Horses and riders in dressage are often talked about in dressage as being “partners” or “dance partners” or “co-equals.” Yet, as I stand outside the arena, I observe that all horse and rider partnerships fall into one of 3 categories:
- Horse dominates; passenger rider
In this arrangement, the horse has the greatest say. Although, to the untrained eye, this arrangement may appear “correct” and “harmonious” with little resistance, The presence of the horse greater than the rider’s is an indicator that they are mismatched. From the box at C, I observe a lot of timid riders who are fearful and unable to effectively influence their horse.
- Rider commands; horse obeys
This second arrangement is no better than the first and is so common in some areas, that it is perceived as normal. Although the horse may appear willing and obedient, they can appear to have “wooden” expression. Under this arrangement, riders commonly use force to get horses to submit and be obedient. In my experience, horses in these arrangements tend to be less confident and spookier, although that is not always the case.

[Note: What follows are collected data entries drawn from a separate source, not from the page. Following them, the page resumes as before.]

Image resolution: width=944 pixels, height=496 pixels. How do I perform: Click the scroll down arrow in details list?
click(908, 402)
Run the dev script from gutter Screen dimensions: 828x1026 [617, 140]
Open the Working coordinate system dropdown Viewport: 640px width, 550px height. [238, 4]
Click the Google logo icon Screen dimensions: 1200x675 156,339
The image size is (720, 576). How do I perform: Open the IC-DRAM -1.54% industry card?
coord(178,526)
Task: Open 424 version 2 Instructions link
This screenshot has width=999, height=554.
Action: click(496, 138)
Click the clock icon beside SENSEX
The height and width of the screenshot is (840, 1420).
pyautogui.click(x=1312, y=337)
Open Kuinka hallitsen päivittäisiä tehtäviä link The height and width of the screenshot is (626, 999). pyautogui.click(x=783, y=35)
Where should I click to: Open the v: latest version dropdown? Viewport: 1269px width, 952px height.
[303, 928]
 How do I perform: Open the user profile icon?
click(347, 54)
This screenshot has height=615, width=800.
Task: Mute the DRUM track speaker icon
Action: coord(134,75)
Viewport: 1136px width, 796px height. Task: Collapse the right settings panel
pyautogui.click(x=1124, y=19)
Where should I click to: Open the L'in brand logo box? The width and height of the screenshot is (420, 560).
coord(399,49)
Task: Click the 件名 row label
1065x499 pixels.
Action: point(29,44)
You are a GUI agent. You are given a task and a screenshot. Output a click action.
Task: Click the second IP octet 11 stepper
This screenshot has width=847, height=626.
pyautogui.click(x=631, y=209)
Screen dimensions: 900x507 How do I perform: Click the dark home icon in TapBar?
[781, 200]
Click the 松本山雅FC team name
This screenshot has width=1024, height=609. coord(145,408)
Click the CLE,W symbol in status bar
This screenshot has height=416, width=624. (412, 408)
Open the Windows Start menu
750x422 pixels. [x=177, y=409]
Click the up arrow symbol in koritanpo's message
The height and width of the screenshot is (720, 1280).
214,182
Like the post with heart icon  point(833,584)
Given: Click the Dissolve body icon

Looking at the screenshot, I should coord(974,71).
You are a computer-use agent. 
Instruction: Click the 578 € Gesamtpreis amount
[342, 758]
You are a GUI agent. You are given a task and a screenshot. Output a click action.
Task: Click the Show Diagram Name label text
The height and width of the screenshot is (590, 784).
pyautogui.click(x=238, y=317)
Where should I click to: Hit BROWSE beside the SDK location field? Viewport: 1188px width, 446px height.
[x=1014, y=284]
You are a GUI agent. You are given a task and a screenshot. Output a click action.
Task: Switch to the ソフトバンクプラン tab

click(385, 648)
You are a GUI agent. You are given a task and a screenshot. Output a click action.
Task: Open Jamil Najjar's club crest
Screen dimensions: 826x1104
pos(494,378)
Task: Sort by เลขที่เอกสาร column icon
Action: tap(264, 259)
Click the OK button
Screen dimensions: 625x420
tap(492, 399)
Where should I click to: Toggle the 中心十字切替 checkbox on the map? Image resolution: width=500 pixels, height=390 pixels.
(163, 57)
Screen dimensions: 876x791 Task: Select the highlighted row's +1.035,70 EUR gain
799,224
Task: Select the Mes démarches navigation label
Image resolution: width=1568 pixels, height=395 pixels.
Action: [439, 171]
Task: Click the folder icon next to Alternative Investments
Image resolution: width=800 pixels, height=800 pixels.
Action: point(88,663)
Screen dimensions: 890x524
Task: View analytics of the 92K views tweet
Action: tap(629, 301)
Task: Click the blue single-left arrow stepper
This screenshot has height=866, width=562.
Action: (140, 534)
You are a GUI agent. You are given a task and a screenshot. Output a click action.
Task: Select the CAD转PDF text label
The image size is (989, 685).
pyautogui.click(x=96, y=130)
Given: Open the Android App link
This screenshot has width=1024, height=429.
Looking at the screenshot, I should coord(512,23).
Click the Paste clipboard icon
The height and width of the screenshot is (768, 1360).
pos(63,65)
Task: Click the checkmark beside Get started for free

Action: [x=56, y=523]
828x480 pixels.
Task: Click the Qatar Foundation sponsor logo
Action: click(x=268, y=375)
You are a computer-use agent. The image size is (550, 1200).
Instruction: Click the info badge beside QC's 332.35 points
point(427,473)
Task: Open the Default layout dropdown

- Horse and rider co-create
This is when the magic happens. Unlike the other two scenarios in which one partner exerted more influence over the other, here they are in constant dialogue with each other. Unlike in Scenario 2, in which the rider exerts the greater influence and the horse is expected to adjust himself accordingly, here, they both ask and adjust to each other. The rider may suggest something—and then sit back and wait for the horse’s feedback. This collaboration creates art and self-expression.
If you aren’t there already with your horse, here are some steps you can take to bring you closer to co-creating with your horse:
- Let go of the “shoulds,” “need tos,” and “musts”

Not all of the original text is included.